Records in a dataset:
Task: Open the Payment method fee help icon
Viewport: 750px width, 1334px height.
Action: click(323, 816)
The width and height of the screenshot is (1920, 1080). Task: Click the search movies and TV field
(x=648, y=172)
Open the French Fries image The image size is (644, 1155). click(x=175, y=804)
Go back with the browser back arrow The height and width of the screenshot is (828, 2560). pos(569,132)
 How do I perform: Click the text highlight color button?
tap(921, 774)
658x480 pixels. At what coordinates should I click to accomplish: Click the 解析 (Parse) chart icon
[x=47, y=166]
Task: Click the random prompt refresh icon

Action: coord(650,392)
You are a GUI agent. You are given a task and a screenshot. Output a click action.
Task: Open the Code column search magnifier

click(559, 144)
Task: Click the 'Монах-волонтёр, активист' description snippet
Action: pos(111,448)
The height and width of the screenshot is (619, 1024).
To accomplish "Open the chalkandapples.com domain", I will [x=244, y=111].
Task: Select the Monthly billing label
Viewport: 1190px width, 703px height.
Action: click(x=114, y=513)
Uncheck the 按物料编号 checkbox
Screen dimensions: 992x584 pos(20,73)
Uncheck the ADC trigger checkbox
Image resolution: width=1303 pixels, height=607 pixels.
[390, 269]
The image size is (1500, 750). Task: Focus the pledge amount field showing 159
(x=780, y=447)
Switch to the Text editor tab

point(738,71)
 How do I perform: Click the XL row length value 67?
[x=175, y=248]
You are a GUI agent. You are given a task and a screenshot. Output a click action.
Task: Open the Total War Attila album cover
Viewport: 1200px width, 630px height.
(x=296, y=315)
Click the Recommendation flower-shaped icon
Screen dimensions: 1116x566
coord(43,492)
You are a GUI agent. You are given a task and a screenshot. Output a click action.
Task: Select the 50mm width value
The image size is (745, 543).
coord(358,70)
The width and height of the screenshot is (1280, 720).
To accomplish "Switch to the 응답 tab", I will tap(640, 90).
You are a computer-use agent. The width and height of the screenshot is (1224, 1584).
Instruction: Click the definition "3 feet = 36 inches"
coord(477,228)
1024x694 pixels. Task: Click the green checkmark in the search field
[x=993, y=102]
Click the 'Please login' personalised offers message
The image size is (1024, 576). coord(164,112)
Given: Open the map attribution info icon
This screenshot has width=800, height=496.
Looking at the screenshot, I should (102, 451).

**STATED TASK:** Copy this listing again, line for line, without changing anything.

**OUTPUT FOR THIS EXERCISE:**
Task: Open the Payment method fee help icon
Viewport: 750px width, 1334px height.
Action: click(323, 816)
The width and height of the screenshot is (1920, 1080). Task: Click the search movies and TV field
(x=648, y=172)
Open the French Fries image The image size is (644, 1155). click(x=175, y=804)
Go back with the browser back arrow The height and width of the screenshot is (828, 2560). pos(569,132)
 How do I perform: Click the text highlight color button?
tap(921, 774)
658x480 pixels. At what coordinates should I click to accomplish: Click the 解析 (Parse) chart icon
[x=47, y=166]
Task: Click the random prompt refresh icon

Action: coord(650,392)
You are a GUI agent. You are given a task and a screenshot. Output a click action.
Task: Open the Code column search magnifier

click(559, 144)
Task: Click the 'Монах-волонтёр, активист' description snippet
Action: pos(111,448)
The height and width of the screenshot is (619, 1024).
To accomplish "Open the chalkandapples.com domain", I will [x=244, y=111].
Task: Select the Monthly billing label
Viewport: 1190px width, 703px height.
Action: click(x=114, y=513)
Uncheck the 按物料编号 checkbox
Screen dimensions: 992x584 pos(20,73)
Uncheck the ADC trigger checkbox
Image resolution: width=1303 pixels, height=607 pixels.
[390, 269]
The image size is (1500, 750). Task: Focus the pledge amount field showing 159
(x=780, y=447)
Switch to the Text editor tab

point(738,71)
 How do I perform: Click the XL row length value 67?
[x=175, y=248]
You are a GUI agent. You are given a task and a screenshot. Output a click action.
Task: Open the Total War Attila album cover
Viewport: 1200px width, 630px height.
(x=296, y=315)
Click the Recommendation flower-shaped icon
Screen dimensions: 1116x566
coord(43,492)
You are a GUI agent. You are given a task and a screenshot. Output a click action.
Task: Select the 50mm width value
The image size is (745, 543).
coord(358,70)
The width and height of the screenshot is (1280, 720).
To accomplish "Switch to the 응답 tab", I will tap(640, 90).
You are a computer-use agent. The width and height of the screenshot is (1224, 1584).
Instruction: Click the definition "3 feet = 36 inches"
coord(477,228)
1024x694 pixels. Task: Click the green checkmark in the search field
[x=993, y=102]
Click the 'Please login' personalised offers message
The image size is (1024, 576). coord(164,112)
Given: Open the map attribution info icon
This screenshot has width=800, height=496.
Looking at the screenshot, I should (102, 451).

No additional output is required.